# Homework: Cycle Generative Adversarial Network (CycleGAN)

In [19]:
# Load the necessary imports
%load_ext autoreload
%autoreload 2

from library import datasets, models
from flax import linen as nn
from jax import random, numpy as jnp
import optax
import pandas as pd
import plotly.express as px
import plotly.io as pio
pio.renderers.default = 'notebook_connected'

The autoreload extension is already loaded. To reload it, use:
  %reload_ext autoreload


## Generative Adversarial Networks (GANs)

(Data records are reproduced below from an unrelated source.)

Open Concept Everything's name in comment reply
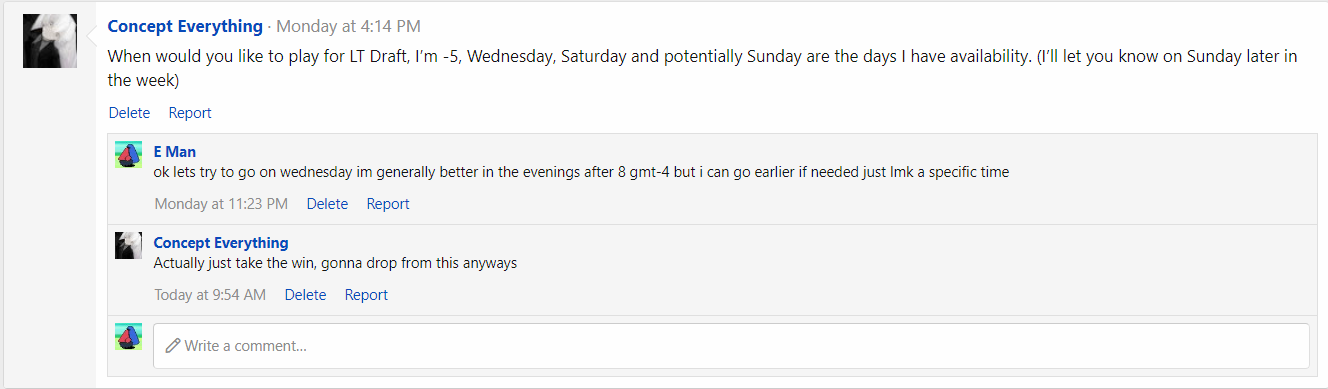Viewport: 1328px width, 389px height. pyautogui.click(x=221, y=243)
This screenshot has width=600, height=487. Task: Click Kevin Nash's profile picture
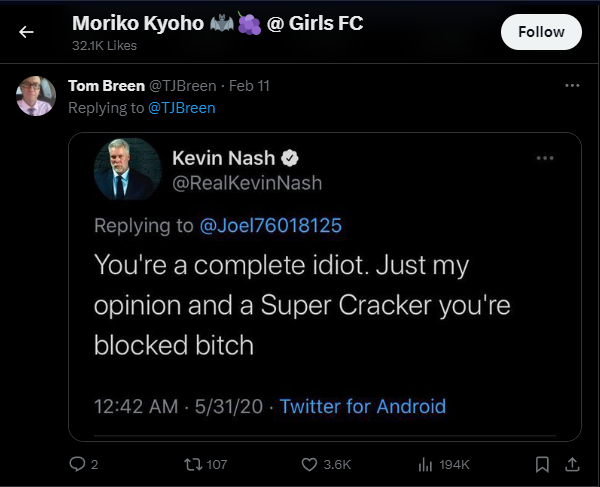point(127,169)
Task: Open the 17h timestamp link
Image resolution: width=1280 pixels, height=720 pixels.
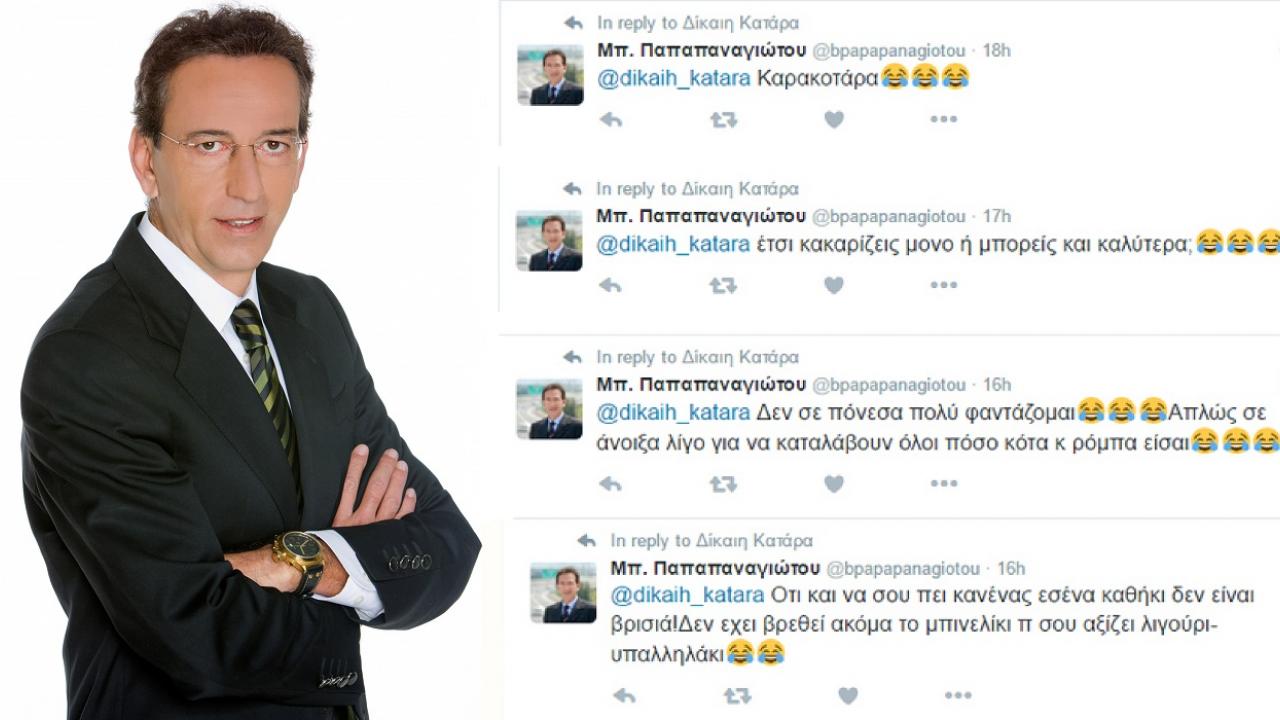Action: [997, 216]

Generative models has seen a huge growth in popularity the latest years due to its unique properties. The usage of these models cover applications that directly require generation, creating more training data for machine learning or data augmentation for privacy concerns. A popular choice of generative models are the Generative Adversarial Networks (GANs), which have been used to generate realistic photographs, image style transfer, face ageing in pictures and [many more impressive applications](https://machinelearningmastery.com/impressive-applications-of-generative-adversarial-networks/).

GANs are constructed by training two models, a generator and a discriminator, that are competing against each other. The generator is trying to learn the distribution of a given dataset and is used to generate fake samples following this distribution. The discriminator is trying to determine whether a sample is from the "fake" distribution or the true distribution. Therefore, the generator and discriminator are considered as adversaries, since they are both trying to fool each other. The [original GAN paper](https://arxiv.org/pdf/1406.2661.pdf) provides a comical example of their roles, where the generative model is analogous to a team of counterfeiters, trying to produce fake currency and use it without detection. The discriminator is analogous to the police, which are trying to detect the counterfeit currency. The competition between these two encourages both to improve their methods until the counterfeit currency is indistinguishable from real currency.

### Dataset
The generator and discriminator are both neural networks, whose architecture greatly depends on the task at hand. The most popular domain for GANs is on images, which means that ResNets and convolutions are part of the generator and discriminator architecture. Due to the computational complexity of using images and thereby training deep models, this homework will consider a points dataset, where data points are generated according to higher-order polynomial with Gaussian noise. As a result, the neural networks become shallower, and their architecture will deviate from what is used in the original CycleGAN paper. 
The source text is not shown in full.